There are a couple of weirdnesses here. You broadcast log and exp but you don’t fuse the calls together, which would save one big allocation. Your second call where you broadcast f itself means that f is called on scalar Float64s, which means the inner function doesn’t need to allocate anything. That might be slower than version 1 if exp and log broadcasted over arrays are compiled better, maybe with SIMD.
The third version could be slow if the bounds check is the defining factor, try the setindex call with @inbounds maybe
The differences I see are very small, but they seem to exist. One reason for the difference I see seems to be bounds checking. If I assert the fact that the input and output vectors have the same length, probably bound checking is dropped down and the final function gets slightly faster. But the difference here are small. I am not completely sure if they are meaningful.
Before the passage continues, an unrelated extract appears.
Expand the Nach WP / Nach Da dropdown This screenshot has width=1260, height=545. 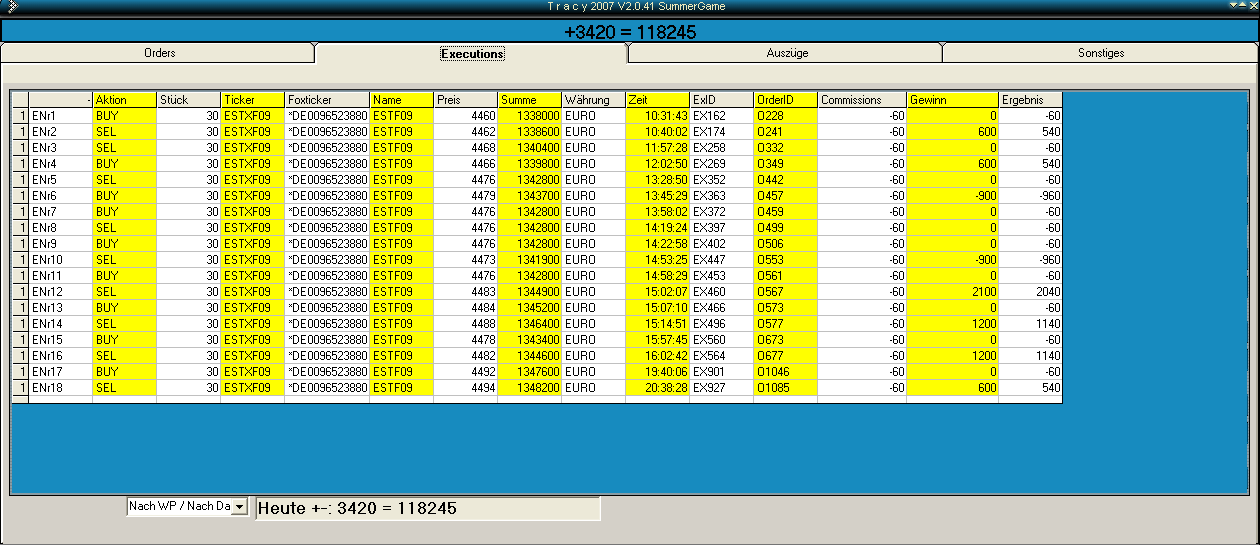tap(239, 507)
julia> x = collect(LinRange(1,10,1000000));
julia> function f(x)
y = @. log(x)
@. exp(y)
end
f (generic function with 1 method)
julia> function g(x)
y = similar(x)
for i in 1:length(x)
y[i] = log(x[i])
end
for i in 1:length(x)
y[i] = exp(y[i])
end
y
end
g (generic function with 1 method)
julia> g(x) ≈ f(x)
true
julia> @btime f($x);
11.107 ms (4 allocations: 15.26 MiB)
julia> @btime g($x);
11.157 ms (2 allocations: 7.63 MiB)
julia> function h(x,y)
for i in 1:length(x)
y[i] = log(x[i])
end
for i in 1:length(x)
y[i] = exp(y[i])
end
y
end
h (generic function with 1 method)
julia> y = similar(x);
julia> @btime h($x,$y); # slightly slower
11.343 ms (0 allocations: 0 bytes)
julia> function h(x,y)
@assert length(x) == length(y)
for i in 1:length(x)
y[i] = log(x[i])
end
for i in 1:length(x)
y[i] = exp(y[i])
end
y
end
h (generic function with 1 method)
julia> @btime h($x,$y); # slightly faster
11.091 ms (0 allocations: 0 bytes)
julia> function h(x,y)
for i in 1:length(x)
@inbounds y[i] = log(x[i])
end
for i in 1:length(x)
@inbounds y[i] = exp(y[i])
end
y
end
h (generic function with 1 method)
julia> @btime h($x,$y); # again slightly faster
10.901 ms (0 allocations: 0 bytes)
Thanks @jules. I didn’t fuse log/exp precisely because I wanted to force more allocations in the MWE (and mimic the actual functions I call in my code).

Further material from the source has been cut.